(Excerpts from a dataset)
• • •

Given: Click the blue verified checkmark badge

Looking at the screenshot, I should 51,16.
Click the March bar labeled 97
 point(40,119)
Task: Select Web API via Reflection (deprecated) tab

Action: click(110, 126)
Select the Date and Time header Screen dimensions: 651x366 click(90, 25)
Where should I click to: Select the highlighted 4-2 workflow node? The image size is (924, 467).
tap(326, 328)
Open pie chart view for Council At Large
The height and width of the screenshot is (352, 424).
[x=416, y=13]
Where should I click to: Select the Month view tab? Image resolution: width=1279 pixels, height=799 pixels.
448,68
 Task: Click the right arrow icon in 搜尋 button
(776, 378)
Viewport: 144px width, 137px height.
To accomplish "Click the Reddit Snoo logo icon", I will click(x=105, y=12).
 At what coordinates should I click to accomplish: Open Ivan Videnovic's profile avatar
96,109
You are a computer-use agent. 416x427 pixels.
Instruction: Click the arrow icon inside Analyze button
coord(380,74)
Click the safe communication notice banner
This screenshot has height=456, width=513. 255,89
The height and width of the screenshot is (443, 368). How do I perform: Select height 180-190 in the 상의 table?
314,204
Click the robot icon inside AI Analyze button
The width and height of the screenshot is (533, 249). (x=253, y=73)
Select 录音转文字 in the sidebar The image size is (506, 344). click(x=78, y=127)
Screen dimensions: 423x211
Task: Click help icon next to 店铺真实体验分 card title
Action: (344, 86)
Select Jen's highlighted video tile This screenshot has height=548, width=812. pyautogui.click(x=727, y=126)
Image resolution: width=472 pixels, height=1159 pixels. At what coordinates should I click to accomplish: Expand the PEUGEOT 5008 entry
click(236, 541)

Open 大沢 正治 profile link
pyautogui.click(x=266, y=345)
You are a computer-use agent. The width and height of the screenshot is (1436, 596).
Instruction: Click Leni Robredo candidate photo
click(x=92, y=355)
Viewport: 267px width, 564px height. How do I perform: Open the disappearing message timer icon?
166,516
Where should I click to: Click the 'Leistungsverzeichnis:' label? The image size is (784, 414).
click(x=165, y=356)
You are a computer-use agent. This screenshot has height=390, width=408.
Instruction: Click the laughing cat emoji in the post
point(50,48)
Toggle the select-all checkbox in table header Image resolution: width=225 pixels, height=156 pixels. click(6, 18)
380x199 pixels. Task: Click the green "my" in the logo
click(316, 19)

• • •

What you need to do | Beginning with the line that holds "Open 大沢 正治 profile link" and ending with the last line of the data, copy each line exactly and add nothing.

Exercise response |
Open 大沢 正治 profile link
pyautogui.click(x=266, y=345)
You are a computer-use agent. The width and height of the screenshot is (1436, 596).
Instruction: Click Leni Robredo candidate photo
click(x=92, y=355)
Viewport: 267px width, 564px height. How do I perform: Open the disappearing message timer icon?
166,516
Where should I click to: Click the 'Leistungsverzeichnis:' label? The image size is (784, 414).
click(x=165, y=356)
You are a computer-use agent. This screenshot has height=390, width=408.
Instruction: Click the laughing cat emoji in the post
point(50,48)
Toggle the select-all checkbox in table header Image resolution: width=225 pixels, height=156 pixels. click(6, 18)
380x199 pixels. Task: Click the green "my" in the logo
click(316, 19)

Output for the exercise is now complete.